Month: June 2019

Last Day

Yesterday was my last day in Area A, my current work location.

The day before I sold off all my gold possessions in preparation for my next investment. I thought of using that to talk to her, because she had found it interesting that I bought physical gold to put at home for investment. I talked to her at night, when the activities for the day were over. It was a longer chat than usual, albeit still a short one.

The next day was my last day at work with her in the same location. I went in earlier and saw her at the cafeteria before me. I told her I would see her for breakfast before I ended the chat the night before. I remembered when I first decided to go eat breakfast, which was already the last few weeks of my time in Area A, she came in quite late. Probably 10 minutes before we were supposed to report for duty. After that she came in earlier, and sometimes earlier than me. I was hoping that it was because of me she came earlier, but I guess it probably is just wishful thinking on my part. Perhaps on that very first day when I went in to eat breakfast she just happened to be late.

◆ **Problem a**:
Rewrite everything in the rows from the line containing "Open the bsky.brid.gy profile link" down to the end of the rows as a numbered list, skipping blank lines and leaving out the pictures.
The blog entry above and the rows after it are unrelated material.

◆ **Stored records**:
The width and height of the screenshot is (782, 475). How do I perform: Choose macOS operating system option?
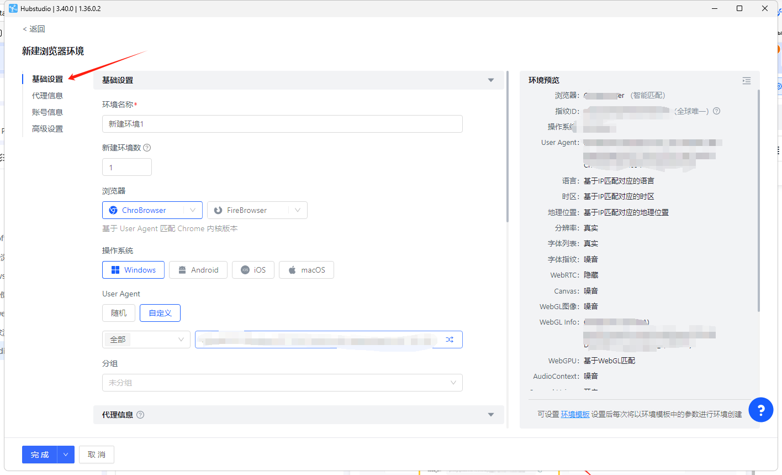coord(306,270)
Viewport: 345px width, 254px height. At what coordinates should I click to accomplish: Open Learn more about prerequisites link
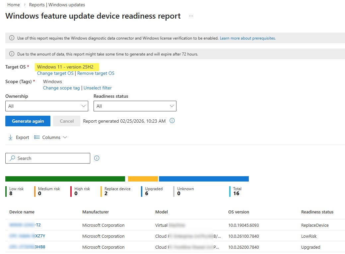(247, 38)
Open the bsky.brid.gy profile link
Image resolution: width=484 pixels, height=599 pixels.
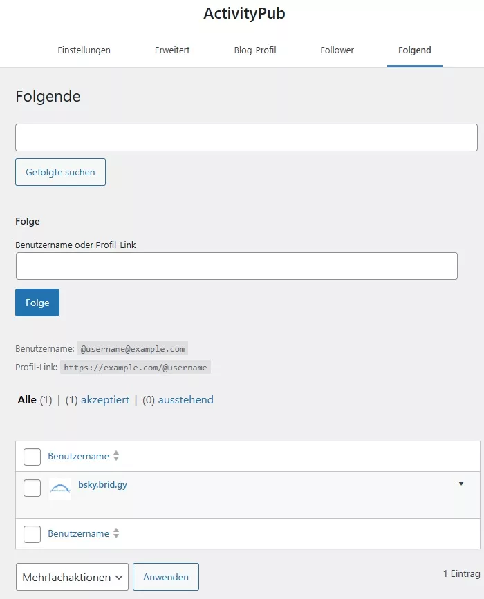(x=102, y=484)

◆ **Problem b**:
In the blog entry, what did the writer sell off the day before the last day at work?

◆ **Worked answer a**:
1. Open the bsky.brid.gy profile link
2. Image resolution: width=484 pixels, height=599 pixels.
3. (x=102, y=484)

◆ **Worked answer b**:
All of the writer's gold possessions.